Given entries -
+++
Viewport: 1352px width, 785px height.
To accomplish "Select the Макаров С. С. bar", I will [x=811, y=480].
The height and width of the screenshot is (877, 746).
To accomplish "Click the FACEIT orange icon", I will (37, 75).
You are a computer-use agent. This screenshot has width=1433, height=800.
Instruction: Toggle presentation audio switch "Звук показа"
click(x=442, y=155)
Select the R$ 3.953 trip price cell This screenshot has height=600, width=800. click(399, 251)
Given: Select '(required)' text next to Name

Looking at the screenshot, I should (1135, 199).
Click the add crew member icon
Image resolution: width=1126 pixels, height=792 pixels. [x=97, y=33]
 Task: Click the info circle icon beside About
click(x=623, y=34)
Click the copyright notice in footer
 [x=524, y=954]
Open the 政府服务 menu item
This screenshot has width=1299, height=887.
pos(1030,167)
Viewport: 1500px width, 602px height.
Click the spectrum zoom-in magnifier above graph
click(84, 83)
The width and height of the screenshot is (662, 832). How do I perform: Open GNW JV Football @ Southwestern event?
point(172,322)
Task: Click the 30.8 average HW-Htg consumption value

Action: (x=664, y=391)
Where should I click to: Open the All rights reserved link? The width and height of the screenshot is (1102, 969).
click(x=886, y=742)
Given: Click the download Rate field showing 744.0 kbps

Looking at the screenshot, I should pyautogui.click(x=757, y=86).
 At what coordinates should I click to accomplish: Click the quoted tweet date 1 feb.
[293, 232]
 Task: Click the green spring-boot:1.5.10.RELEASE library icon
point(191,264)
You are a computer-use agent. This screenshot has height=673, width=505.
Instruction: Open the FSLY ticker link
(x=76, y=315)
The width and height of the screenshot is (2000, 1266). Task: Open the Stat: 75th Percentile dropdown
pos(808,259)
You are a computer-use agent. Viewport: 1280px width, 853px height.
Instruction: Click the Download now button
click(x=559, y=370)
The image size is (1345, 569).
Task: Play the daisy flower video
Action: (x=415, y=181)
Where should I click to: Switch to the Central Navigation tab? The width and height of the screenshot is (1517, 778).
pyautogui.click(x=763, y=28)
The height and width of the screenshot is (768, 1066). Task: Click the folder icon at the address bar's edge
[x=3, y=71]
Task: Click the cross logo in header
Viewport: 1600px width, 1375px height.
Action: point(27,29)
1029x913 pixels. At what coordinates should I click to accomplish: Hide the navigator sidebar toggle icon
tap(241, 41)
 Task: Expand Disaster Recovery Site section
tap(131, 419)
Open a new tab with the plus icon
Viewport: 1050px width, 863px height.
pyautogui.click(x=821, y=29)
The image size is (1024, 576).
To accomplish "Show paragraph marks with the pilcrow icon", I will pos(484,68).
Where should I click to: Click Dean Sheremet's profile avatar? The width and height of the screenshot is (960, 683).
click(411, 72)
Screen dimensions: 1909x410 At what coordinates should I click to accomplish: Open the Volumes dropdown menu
+++
What is being asked - Transcribe the full listing, matching it exactly.

Answer for the task -
Viewport: 1352px width, 785px height.
To accomplish "Select the Макаров С. С. bar", I will [x=811, y=480].
The height and width of the screenshot is (877, 746).
To accomplish "Click the FACEIT orange icon", I will (37, 75).
You are a computer-use agent. This screenshot has width=1433, height=800.
Instruction: Toggle presentation audio switch "Звук показа"
click(x=442, y=155)
Select the R$ 3.953 trip price cell This screenshot has height=600, width=800. click(399, 251)
Given: Select '(required)' text next to Name

Looking at the screenshot, I should (1135, 199).
Click the add crew member icon
Image resolution: width=1126 pixels, height=792 pixels. [x=97, y=33]
 Task: Click the info circle icon beside About
click(x=623, y=34)
Click the copyright notice in footer
 [x=524, y=954]
Open the 政府服务 menu item
This screenshot has width=1299, height=887.
pos(1030,167)
Viewport: 1500px width, 602px height.
Click the spectrum zoom-in magnifier above graph
click(84, 83)
The width and height of the screenshot is (662, 832). How do I perform: Open GNW JV Football @ Southwestern event?
point(172,322)
Task: Click the 30.8 average HW-Htg consumption value

Action: (x=664, y=391)
Where should I click to: Open the All rights reserved link? The width and height of the screenshot is (1102, 969).
click(x=886, y=742)
Given: Click the download Rate field showing 744.0 kbps

Looking at the screenshot, I should pyautogui.click(x=757, y=86).
 At what coordinates should I click to accomplish: Click the quoted tweet date 1 feb.
[293, 232]
 Task: Click the green spring-boot:1.5.10.RELEASE library icon
point(191,264)
You are a computer-use agent. This screenshot has height=673, width=505.
Instruction: Open the FSLY ticker link
(x=76, y=315)
The width and height of the screenshot is (2000, 1266). Task: Open the Stat: 75th Percentile dropdown
pos(808,259)
You are a computer-use agent. Viewport: 1280px width, 853px height.
Instruction: Click the Download now button
click(x=559, y=370)
The image size is (1345, 569).
Task: Play the daisy flower video
Action: (x=415, y=181)
Where should I click to: Switch to the Central Navigation tab? The width and height of the screenshot is (1517, 778).
pyautogui.click(x=763, y=28)
The height and width of the screenshot is (768, 1066). Task: Click the folder icon at the address bar's edge
[x=3, y=71]
Task: Click the cross logo in header
Viewport: 1600px width, 1375px height.
Action: point(27,29)
1029x913 pixels. At what coordinates should I click to accomplish: Hide the navigator sidebar toggle icon
tap(241, 41)
 Task: Expand Disaster Recovery Site section
tap(131, 419)
Open a new tab with the plus icon
Viewport: 1050px width, 863px height.
pyautogui.click(x=821, y=29)
The image size is (1024, 576).
To accomplish "Show paragraph marks with the pilcrow icon", I will pos(484,68).
Where should I click to: Click Dean Sheremet's profile avatar? The width and height of the screenshot is (960, 683).
click(411, 72)
Screen dimensions: 1909x410 At what coordinates should I click to accomplish: Open the Volumes dropdown menu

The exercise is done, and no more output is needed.